**LISTED RECORDS**
━━━━
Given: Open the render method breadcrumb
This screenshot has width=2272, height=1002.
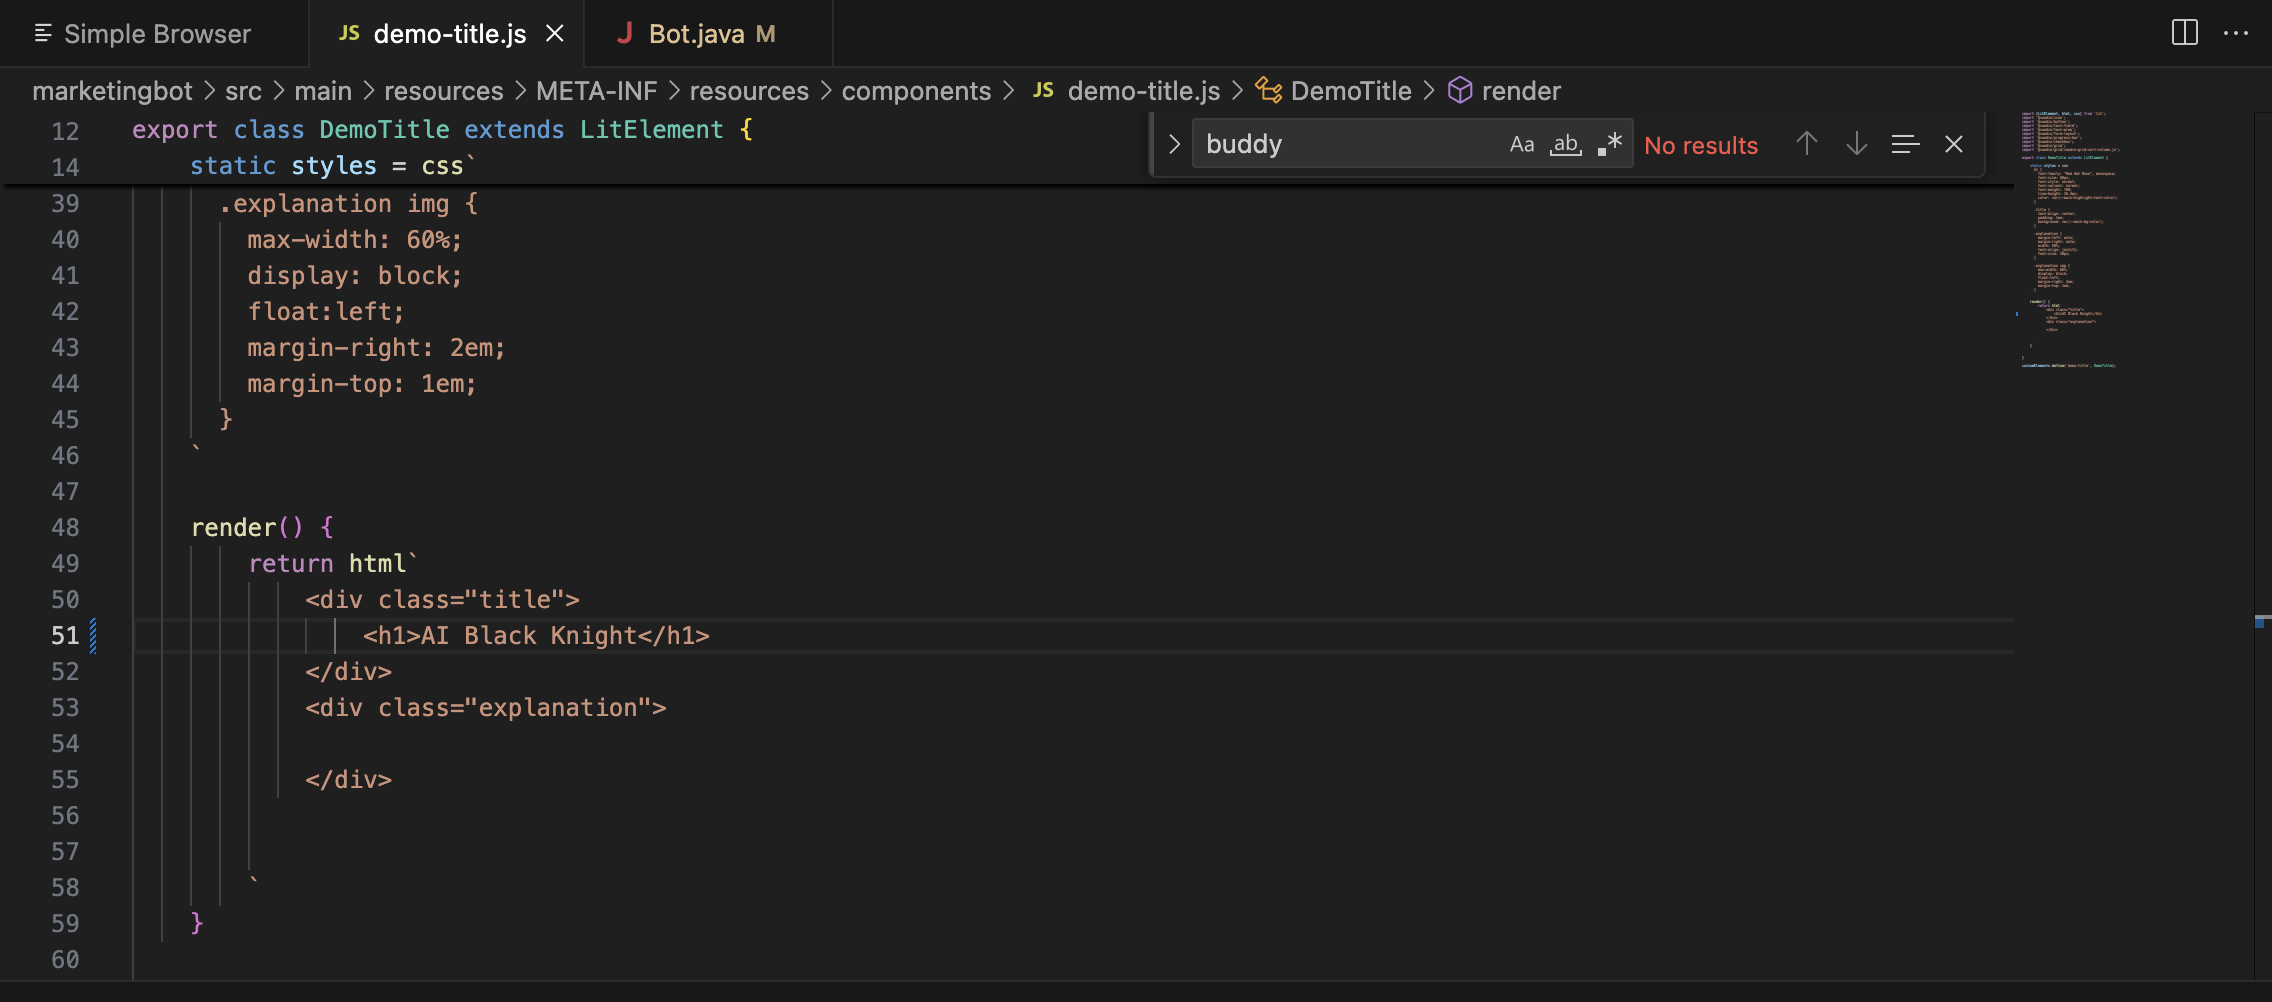Looking at the screenshot, I should pyautogui.click(x=1520, y=91).
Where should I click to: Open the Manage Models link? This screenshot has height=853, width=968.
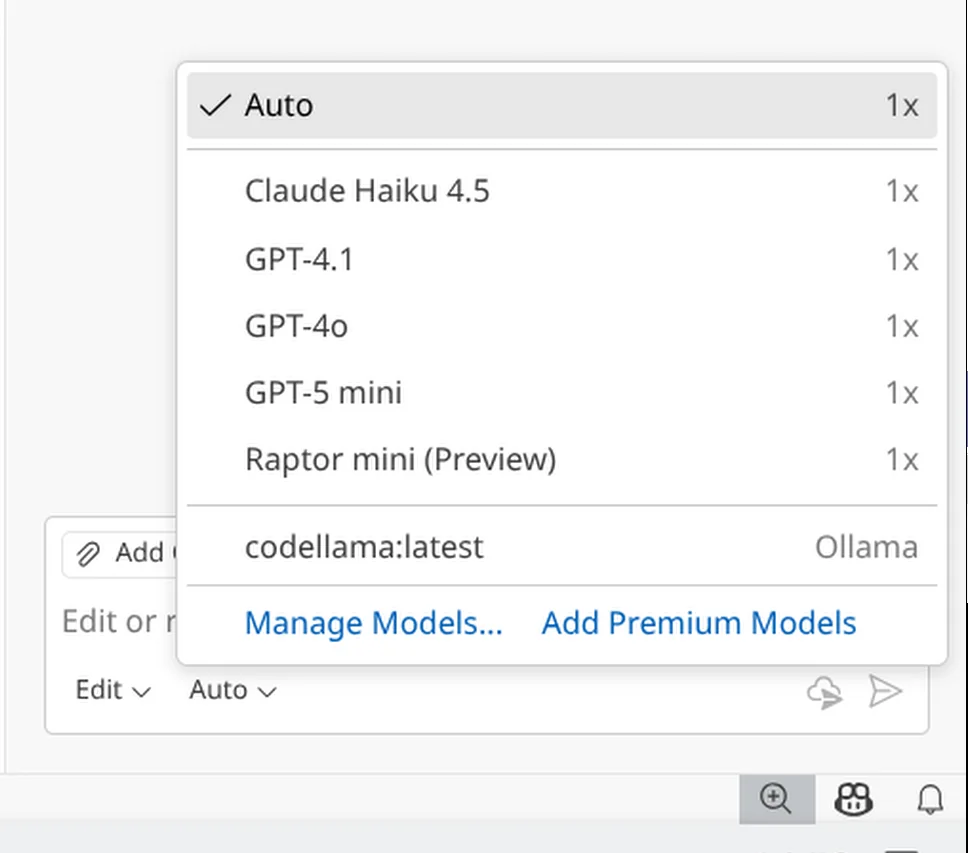[373, 623]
━━━━
**WHAT THE EXERCISE ASKS**
Reprint the whole listing verbatim except for the pictures.

**EXERCISE RESULT**
Given: Open the render method breadcrumb
This screenshot has width=2272, height=1002.
Looking at the screenshot, I should pyautogui.click(x=1520, y=91).
Where should I click to: Open the Manage Models link? This screenshot has height=853, width=968.
[373, 623]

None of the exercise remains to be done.